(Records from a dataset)
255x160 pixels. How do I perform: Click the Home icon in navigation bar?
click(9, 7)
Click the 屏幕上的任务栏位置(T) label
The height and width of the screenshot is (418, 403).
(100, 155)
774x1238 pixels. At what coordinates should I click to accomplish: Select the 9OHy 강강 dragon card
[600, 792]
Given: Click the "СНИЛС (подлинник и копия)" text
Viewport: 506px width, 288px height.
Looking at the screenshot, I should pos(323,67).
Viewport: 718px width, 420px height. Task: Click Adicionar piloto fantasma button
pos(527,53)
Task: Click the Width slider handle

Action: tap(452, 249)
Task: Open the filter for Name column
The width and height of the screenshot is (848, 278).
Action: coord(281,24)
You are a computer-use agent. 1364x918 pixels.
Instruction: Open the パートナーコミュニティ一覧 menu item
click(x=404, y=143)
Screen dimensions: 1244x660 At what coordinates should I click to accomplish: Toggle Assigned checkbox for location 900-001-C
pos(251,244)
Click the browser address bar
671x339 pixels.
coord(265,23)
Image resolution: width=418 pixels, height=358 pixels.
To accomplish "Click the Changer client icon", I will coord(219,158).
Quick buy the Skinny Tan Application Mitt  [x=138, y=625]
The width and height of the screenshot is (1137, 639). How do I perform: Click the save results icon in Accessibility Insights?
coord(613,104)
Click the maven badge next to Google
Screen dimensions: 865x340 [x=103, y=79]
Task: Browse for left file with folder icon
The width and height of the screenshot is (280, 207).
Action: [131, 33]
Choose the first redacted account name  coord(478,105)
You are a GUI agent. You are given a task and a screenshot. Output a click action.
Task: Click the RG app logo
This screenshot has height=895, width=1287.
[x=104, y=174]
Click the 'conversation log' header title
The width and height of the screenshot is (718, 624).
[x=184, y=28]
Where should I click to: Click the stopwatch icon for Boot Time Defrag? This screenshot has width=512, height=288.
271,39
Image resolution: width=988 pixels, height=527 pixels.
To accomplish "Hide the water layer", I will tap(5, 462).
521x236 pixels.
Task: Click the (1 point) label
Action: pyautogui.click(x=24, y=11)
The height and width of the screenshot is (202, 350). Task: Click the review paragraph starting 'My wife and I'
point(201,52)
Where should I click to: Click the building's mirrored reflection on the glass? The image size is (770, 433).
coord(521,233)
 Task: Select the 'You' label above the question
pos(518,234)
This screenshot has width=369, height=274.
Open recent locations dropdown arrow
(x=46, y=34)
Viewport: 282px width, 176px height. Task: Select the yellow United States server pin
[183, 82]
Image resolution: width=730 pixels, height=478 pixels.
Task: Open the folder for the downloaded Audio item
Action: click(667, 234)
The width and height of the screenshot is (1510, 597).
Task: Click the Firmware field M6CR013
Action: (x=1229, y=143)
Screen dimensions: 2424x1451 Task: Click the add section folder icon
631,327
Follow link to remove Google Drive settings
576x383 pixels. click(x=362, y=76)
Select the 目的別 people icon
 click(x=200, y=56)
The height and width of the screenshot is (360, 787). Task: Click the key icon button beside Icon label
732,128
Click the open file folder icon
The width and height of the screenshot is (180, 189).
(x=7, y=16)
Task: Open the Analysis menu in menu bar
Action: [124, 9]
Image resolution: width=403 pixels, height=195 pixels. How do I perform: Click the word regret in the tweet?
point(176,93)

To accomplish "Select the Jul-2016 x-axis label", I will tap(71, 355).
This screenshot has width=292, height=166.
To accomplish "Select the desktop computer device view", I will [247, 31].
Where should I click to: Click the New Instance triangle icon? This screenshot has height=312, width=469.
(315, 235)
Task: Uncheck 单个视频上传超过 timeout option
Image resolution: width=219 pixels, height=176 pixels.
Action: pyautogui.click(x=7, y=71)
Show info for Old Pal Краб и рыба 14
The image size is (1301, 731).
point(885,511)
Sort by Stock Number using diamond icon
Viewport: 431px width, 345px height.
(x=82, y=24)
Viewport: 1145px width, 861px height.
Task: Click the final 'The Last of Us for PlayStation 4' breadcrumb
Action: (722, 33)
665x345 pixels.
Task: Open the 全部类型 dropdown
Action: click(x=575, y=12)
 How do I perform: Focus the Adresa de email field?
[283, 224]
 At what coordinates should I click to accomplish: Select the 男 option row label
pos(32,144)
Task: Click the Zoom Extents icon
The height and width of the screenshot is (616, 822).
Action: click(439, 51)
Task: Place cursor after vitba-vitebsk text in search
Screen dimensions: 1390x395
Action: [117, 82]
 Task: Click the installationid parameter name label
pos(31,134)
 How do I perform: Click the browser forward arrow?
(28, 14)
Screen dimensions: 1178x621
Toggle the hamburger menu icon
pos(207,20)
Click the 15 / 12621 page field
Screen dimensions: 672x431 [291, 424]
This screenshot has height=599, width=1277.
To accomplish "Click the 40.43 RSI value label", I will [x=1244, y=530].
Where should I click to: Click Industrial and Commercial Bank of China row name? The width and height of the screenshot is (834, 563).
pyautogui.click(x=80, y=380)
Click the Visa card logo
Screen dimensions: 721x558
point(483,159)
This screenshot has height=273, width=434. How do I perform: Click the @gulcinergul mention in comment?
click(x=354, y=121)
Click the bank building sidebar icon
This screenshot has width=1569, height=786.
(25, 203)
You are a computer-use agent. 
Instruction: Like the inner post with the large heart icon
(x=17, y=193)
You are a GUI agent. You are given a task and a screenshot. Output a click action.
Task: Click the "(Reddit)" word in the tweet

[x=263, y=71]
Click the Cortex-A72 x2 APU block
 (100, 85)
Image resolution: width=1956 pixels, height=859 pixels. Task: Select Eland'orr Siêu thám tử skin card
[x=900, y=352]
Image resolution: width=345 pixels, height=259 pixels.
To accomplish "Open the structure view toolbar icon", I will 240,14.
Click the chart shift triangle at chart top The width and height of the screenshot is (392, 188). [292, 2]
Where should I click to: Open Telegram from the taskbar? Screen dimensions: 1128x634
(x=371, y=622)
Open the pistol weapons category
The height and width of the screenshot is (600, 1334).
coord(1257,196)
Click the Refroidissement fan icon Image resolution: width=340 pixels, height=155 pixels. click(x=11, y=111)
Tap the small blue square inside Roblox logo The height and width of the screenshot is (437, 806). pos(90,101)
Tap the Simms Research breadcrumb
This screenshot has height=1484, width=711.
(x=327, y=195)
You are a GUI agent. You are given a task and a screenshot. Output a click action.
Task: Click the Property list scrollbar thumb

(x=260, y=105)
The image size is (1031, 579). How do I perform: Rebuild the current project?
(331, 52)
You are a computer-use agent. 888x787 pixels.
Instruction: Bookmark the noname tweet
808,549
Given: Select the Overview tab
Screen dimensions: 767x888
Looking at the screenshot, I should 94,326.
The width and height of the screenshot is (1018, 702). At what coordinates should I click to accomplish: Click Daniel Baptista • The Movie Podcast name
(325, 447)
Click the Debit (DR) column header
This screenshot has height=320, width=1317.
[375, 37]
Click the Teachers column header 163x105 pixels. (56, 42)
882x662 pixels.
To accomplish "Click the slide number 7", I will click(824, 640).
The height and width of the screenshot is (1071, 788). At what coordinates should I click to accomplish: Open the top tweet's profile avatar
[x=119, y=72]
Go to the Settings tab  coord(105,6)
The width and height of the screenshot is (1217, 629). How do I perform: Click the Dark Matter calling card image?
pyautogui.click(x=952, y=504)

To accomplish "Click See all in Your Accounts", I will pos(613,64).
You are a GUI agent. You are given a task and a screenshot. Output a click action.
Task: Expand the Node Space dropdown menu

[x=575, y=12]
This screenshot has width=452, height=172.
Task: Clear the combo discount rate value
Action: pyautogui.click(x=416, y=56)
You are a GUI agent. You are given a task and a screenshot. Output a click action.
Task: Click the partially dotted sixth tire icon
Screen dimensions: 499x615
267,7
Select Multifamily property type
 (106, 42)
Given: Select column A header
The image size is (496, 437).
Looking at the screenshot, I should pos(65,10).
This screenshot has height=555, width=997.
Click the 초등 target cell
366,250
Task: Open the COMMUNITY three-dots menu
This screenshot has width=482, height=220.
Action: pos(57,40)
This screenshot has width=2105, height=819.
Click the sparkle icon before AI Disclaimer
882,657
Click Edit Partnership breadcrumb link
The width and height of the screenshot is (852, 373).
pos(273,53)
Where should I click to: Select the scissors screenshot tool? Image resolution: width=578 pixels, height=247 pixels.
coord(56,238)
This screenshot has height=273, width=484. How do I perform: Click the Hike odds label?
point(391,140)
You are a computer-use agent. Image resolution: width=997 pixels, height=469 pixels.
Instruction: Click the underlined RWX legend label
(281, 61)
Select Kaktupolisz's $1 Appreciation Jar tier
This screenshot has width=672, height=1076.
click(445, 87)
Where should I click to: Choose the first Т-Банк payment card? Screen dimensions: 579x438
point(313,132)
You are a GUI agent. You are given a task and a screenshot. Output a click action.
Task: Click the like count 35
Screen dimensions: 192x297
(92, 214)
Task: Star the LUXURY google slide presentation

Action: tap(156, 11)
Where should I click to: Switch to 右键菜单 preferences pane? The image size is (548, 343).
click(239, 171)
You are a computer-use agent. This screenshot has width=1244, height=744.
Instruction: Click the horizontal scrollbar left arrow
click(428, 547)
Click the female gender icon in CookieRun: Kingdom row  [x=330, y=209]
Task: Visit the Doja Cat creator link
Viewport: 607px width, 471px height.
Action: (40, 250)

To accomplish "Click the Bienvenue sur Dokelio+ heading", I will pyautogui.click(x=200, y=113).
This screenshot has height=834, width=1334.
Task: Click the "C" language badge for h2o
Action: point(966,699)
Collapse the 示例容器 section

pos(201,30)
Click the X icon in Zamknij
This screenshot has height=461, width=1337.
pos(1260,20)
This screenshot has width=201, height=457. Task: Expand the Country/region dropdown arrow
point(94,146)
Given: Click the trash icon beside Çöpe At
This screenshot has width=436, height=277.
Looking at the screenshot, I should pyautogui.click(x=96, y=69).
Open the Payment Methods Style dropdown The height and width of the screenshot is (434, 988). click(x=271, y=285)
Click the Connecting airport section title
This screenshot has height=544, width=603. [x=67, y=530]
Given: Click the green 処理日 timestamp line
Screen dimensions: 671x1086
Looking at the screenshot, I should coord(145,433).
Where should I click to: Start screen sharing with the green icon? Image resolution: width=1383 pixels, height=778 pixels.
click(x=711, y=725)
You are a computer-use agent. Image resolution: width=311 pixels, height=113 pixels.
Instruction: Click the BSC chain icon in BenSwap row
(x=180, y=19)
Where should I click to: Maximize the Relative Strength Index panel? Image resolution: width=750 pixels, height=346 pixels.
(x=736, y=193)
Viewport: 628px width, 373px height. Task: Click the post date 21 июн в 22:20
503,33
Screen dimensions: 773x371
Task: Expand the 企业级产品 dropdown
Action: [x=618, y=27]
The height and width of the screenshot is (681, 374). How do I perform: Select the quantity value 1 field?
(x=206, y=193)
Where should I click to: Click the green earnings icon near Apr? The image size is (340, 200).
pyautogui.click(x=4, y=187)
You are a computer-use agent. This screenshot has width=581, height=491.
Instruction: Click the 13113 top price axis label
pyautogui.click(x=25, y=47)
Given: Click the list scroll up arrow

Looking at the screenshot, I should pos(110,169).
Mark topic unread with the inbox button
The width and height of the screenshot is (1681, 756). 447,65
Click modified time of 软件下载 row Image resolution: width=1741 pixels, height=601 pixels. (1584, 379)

**EXERCISE**.
With the first line being the one containing "Click the Teachers" and the last line the one containing "Task: Open the COMMUNITY three-dots menu", transcribe exactly the lines above that fall in that range.

**YOUR RESPONSE**.
Click the Teachers column header 163x105 pixels. (56, 42)
882x662 pixels.
To accomplish "Click the slide number 7", I will click(824, 640).
The height and width of the screenshot is (1071, 788). At what coordinates should I click to accomplish: Open the top tweet's profile avatar
[x=119, y=72]
Go to the Settings tab  coord(105,6)
The width and height of the screenshot is (1217, 629). How do I perform: Click the Dark Matter calling card image?
pyautogui.click(x=952, y=504)

To accomplish "Click See all in Your Accounts", I will pos(613,64).
You are a GUI agent. You are given a task and a screenshot. Output a click action.
Task: Expand the Node Space dropdown menu

[x=575, y=12]
This screenshot has width=452, height=172.
Task: Clear the combo discount rate value
Action: pyautogui.click(x=416, y=56)
You are a GUI agent. You are given a task and a screenshot. Output a click action.
Task: Click the partially dotted sixth tire icon
Screen dimensions: 499x615
267,7
Select Multifamily property type
 (106, 42)
Given: Select column A header
The image size is (496, 437).
Looking at the screenshot, I should pos(65,10).
This screenshot has height=555, width=997.
Click the 초등 target cell
366,250
Task: Open the COMMUNITY three-dots menu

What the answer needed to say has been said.